# [SOLVED] Printer driver will not uninstall



## BwwG

I have an Epson R800 printer connected via an IEEE-1394 interface on a system running Windows XP SP2. All was well until I installed the latest Epson R800 printer driver, v6.52. It drove the printer successfully, but my manually-loaded printer profiles were no longer associated with the R800. Therefore, I uninstalled the new driver, and re-installed the original Epson R800 driver, v5.4 (from the CD-ROM). It installed OK, except that the Epson IEEE-1394 port would not install at all. I thus tried to re-install the newer v6.52 driver, but it failed to correctly de-install the older driver, and did not install.

The status now is: The "Printers and Faxes" window still lists the EPSON Stylus Photo R800, but it does nothing when selected, e.g. no Printer Properties window appears. The Control Panel's "Add or Remove Programs" window includes an EPSON Printer Software item, complete with a Change/Remove button, but when clicked, it goes through the motions up to the point of the little pop-up window that says "Checking currently installed printer drivers. . . " Then it hangs up, i.e. Windows Task Manager shows EPSON Printer Utility Uninstall is Not Responding.

The printer profiles that I had manually installed will not Uninstall. They go into a Not Responding state when I try that. (They had been associated with the R800 printer. Other profiles not associated with the R800 will uninstall successfully.)

Also, applications get into trouble now when they have anything to do with the EPSON printer. For example, if WordPerfect tries to open a document file that had been created when the R800 was the default printer, then WordPerfect hangs, in the Not Responding state.

Other printers are working correctly, e.g. my Lexmark T640 laser printer.

I would appreciate any advice or suggestions on how to clear out the remains of the EPSON driver, so that it can be properly reinstalled. I realize this may mean deleting things within the system or even the registry. But it would be nice to have some guidance, especially from someone who understands the Windows system better than I do.

Regards
Graham


----------



## BMR777

*Re: Printer driver will not uninstall*

You can try the directions *here* to remove the printer and then completely remove its driver.

BMR777


----------



## BwwG

*Re: Printer driver will not uninstall*

Thanks for your response, Brandon. I followed that route, and received the message: "Unable to remove EPSON Stylus Photo R800 . . . . The specified printer driver is currently in use."

The question then is: Is there a way to find out what process has the driver in use? If I can disable that process or service, then maybe I can delete the driver.

Alternatively, I could manually delete the driver files and the registry entries, as described at: http://members.shaw.ca/bsanders/CleanPrinterDrivers.htm

Is that a reasonable way to go? My one reluctance is that the driver is "currently in use", and the possibility that it links to something else that needs care. Or should I not worry about that? Any further thoughts?

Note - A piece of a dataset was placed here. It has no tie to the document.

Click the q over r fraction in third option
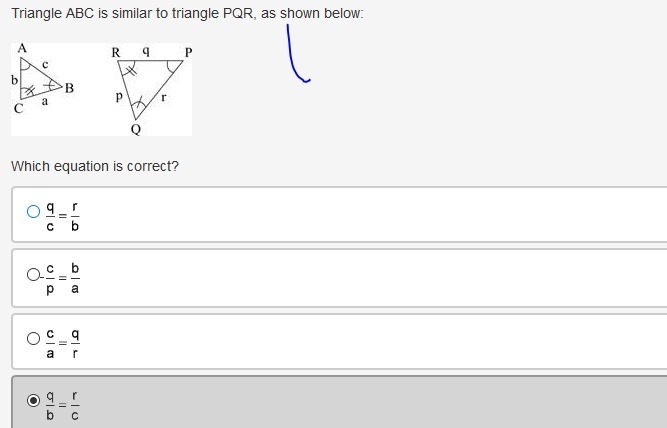 tap(75, 343)
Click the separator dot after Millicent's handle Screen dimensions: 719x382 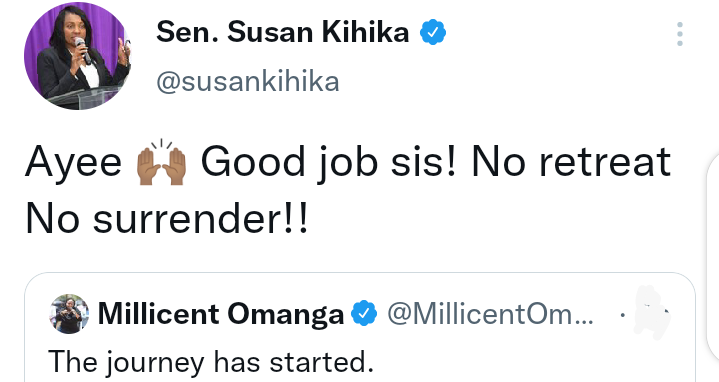point(622,315)
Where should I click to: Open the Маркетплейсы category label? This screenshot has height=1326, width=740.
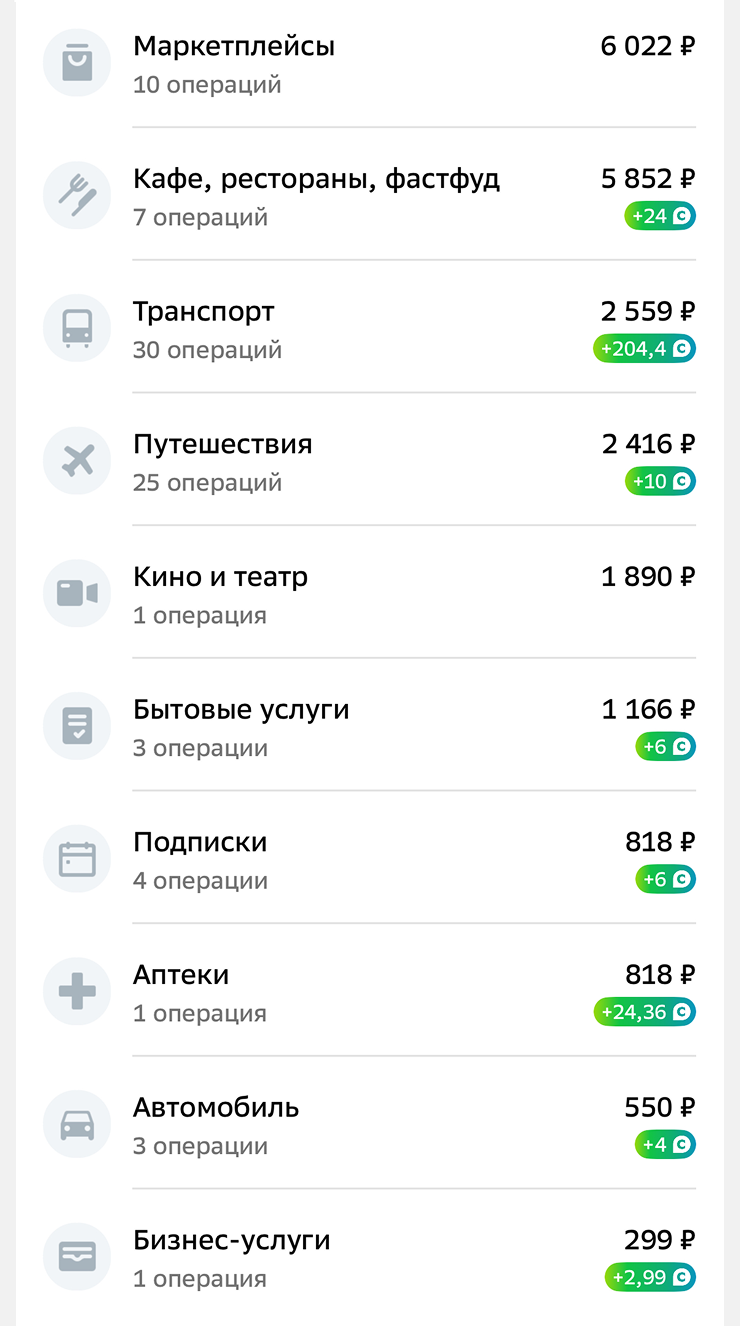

Thanks again for a very helpful response.

Regards
Graham


----------



## BMR777

*Re: Printer driver will not uninstall*

The registry option is also a way to go. You could try this first though. Go to Start > Run and type "services.msc" w/o quotes. Find the Print Spooler service. Then double click it and click on STOP. Then try removing the driver again. Then start the Print Spooler service again. This may work.

BMR777


----------



## BwwG

*Re: Printer driver will not uninstall*

I presume you mean to stop the spooler, and then try de-installing the printer software via the Add/Remove Programs feature of the Control Panel. It's just that, with the spooler stopped, the Printer & Faxes window is blank, and the Server Properties cannot be accessed.

Anyhow, I'll certainly try your suggestion when I get home this evening.

Thanks again.
Graham


----------



## BwwG

*Re: Printer driver will not uninstall*

Brandon, I tried your most recent suggestion, i.e. to stop the print spooler and then attempt to delete the Epson driver (using the Epson uninstall program.) It waited a few seconds and then displayed the following message:

"EPSON Printer Utility Uninstall: No printer or utility can be deleted."

I tried it twice, and each time it behaved the same.

That presumably suggests the only way out is to delete the driver files and adjust the registry manually, - not my first choice, but seems to be what is needed.

Thanks for another good idea in approaching this problem.
Graham


----------



## BwwG

*Re: Printer driver will not uninstall*

Finally some success in getting my EPSON R800 printer to work again! It was quite an exercise! I had to de-install the driver the "hard" way, by deleting registry entries and system files. To do this, I followed the instructions in FAQ No. 2 at http://members.shaw.ca/bsanders/FAQPrinting.htm although I found there were additional EPSON-related deletions in the registry that appeared to be necessary in my case. (There were plenty EPSON registry entries that I didn't delete where I wasn't certain, or where there clearly was no issue, - I'm no registry expert. I did make a backup of the registry before starting.)

The result of all this is that the original EPSON R800 driver (v5.4) was subsequently installed successfully. (I'm not going to try the later version, v6.52, in case it upsets things again.)

However, I remain unable to install the IEEE 1394 interface for this printer. I was satisfied to install the driver using the USB interface. I'll resolve the IEEE 1394 problem at some time in the future. It probably has to do with remaining registry entries from the attempted installation of the later EPSON printer driver, which I wasn't confident enough to clean out.

A related issue was a printer color profile that I had added for the EPSON printer in my original configuration. After my problems started, this profile would not uninstall. Eventually, I found the registry location where printer profiles are kept, and deleted the relevant key.

It's gratifying to be back in action again. I appreciate the help and inspiration that I've received from this forum.

Graham


----------



## dynomike12

*Re: Printer driver will not uninstall*



BwwG said:


> Thanks for your response, Brandon. I followed that route, and received the message: "Unable to remove EPSON Stylus Photo R800 . . . . The specified printer driver is currently in use."


I changed the Driver Isolation option to "none" in the MMC. Then I was able to delete withou the 'in use' message


----------